All Hail Neapolitan Pizza

Montreal ne prende una bella fetta

Da sempre considerata un alimento base della cultura italiana, la pizza napoletana non è mai stata così popolare, avendo recentemente ottenuto un riconoscimento di proporzioni globali. Nel dicembre 2017 l’Organizzazione delle Nazioni Unite per l’Educazione, la Scienza e la Cultura (UNESCO) ha aggiunto l’arte della pizza napoletana alla lista dei Patrimoni Orali e Immateriali dell’Umanità.

Una così alta considerazione per questa classica pietanza italiana non è una novità a Montreal; la città ha visto un’affluenza di pizzerie napoletane e frequentatori negli ultimi anni. “Da quando sono a Montreal ho notato la stessa esplosione della pizza napoletana che c’è stata in Italia 10 anni fa”, dice Mirko D’Agata, chef esecutivo e istruttore per Pizzeria N° 900 a Montreal. “Tutti hanno cominciato a mangiare e a fare la pizza napoletana.” A testimonianza della grande richiesta, ci sono ad oggi 16 ristoranti Pizzeria N° 900 in tutta la provincia e sono previste altre tre aperture quest’anno. “Come fa ad essere una delle migliori ricette mai esistite? È una cosa semplice da fare ma essendo così unica può effettivamente risultare complicato ottenere il risultato desiderato,” spiega lo chef Erik Mandracchia del ristorante Fiorellino.

Secondo Mandracchia il segreto di un’ottima pizza napoletana è di essere meticolosi aggiungendo al contempo un tocco di finezza. “È fondamentale rispettare l’impasto come qualcosa di vivo.
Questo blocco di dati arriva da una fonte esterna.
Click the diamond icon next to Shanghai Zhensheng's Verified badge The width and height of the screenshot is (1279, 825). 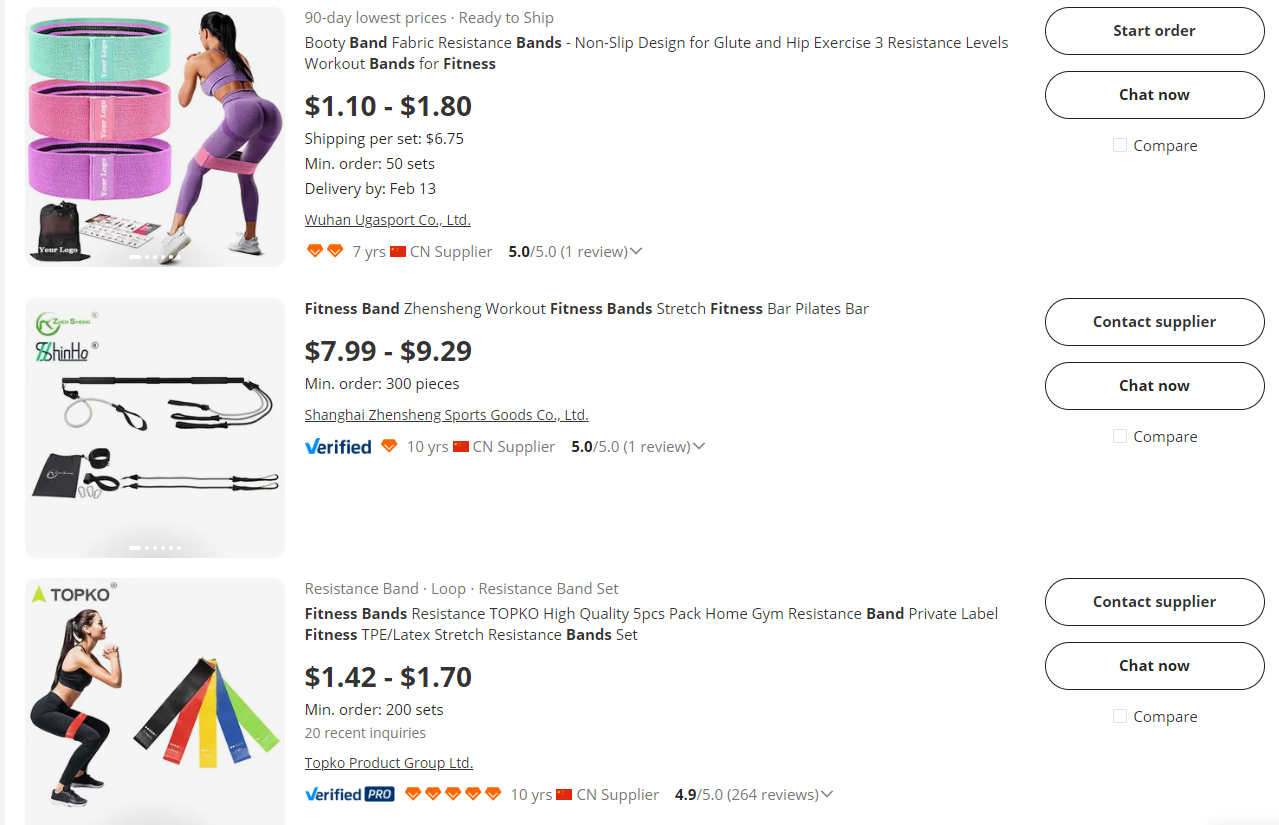pos(389,446)
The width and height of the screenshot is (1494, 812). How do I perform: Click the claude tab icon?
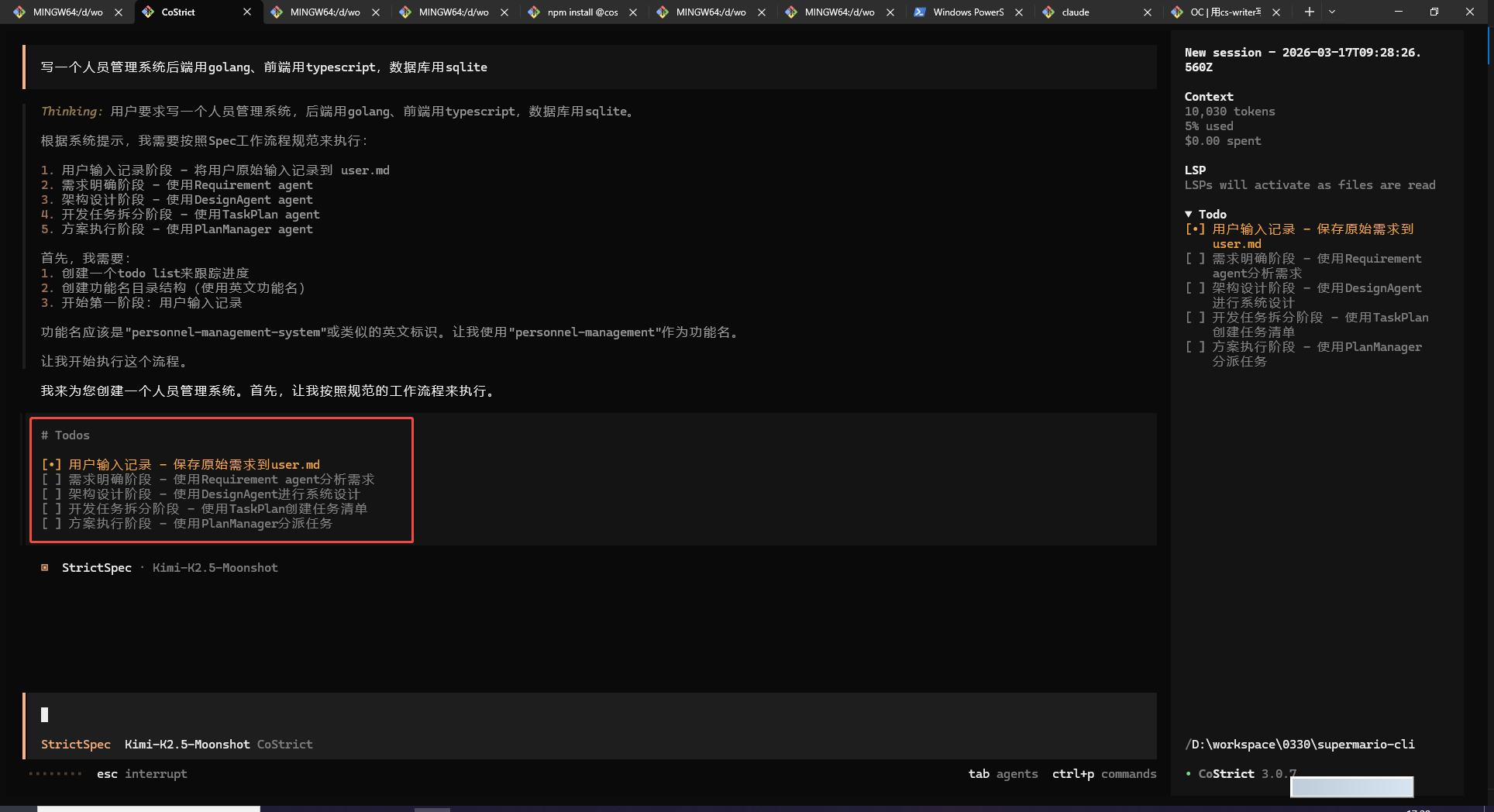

Questo ti farà sapere quando è ora di infornarlo.

La temperatura è un fattore importante perché l’impasto reagisce all’ambiente in cui si trova. Con la semplicità di tre ingredienti di base, si possono creare diversi tipi di pizza: Margherita, Caprese, Rustica. Sono questi i pilastri degli stili più popolari a Montreal.”

In Italia e nel mondo, generazioni di abili pizzaioli come Mirko D’Agata hanno perfezionato quest’arte culinaria. Mirko viene da Torino, in Piemonte, è istruttore e pizzaiolo riconosciuto dalla prestigiosa Associazione Verace Pizza Napolentana con sede a Napoli. Lo scorso anno è arrivato secondo all’International Pizza Challenge nell’International Pizza Expo a Las Vegas, un evento annuale che mette in luce i migliori pizzaioli del mondo.  Ha vissuto a Montreal negli ultimi sei anni e ha affinato le sue capacità di pizzaiolo da quando ne aveva 16. D’Agata dice di aver notato che, grazie alla crescente domanda di pizza napoletana, i pizzaioli sono tenuti in grande considerazione. “Viene ridonato valore al mestiere,” spiega.

Il processo si compone di quattro fasi distinte: preparare l’impasto, stenderlo ricavandone una forma, infornarlo in un forno a legna a temperatura altissima e ruotarlo ad intervalli regolari per garantire uniformità. “Credo che l’esperienza quasi teatrale di assistere al processo di preparazione della propria pizza – dall’impasto alla cottura in un bellissimo forno a legna – faccia anche parte del fascino che induce i clienti a tornare,” dice Mandracchia.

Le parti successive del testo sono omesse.